DATA SHOWN Block Start

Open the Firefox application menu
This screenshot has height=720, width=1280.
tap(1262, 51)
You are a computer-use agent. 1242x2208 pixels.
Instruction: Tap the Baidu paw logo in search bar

DATA SHOWN Block End

> PROMPT
Please output the line that contains "You are a computer-use" and every line after it in the entries above, exactly, and nothing more.

> SOLUTION FOR THIS EXERCISE
You are a computer-use agent. 1242x2208 pixels.
Instruction: Tap the Baidu paw logo in search bar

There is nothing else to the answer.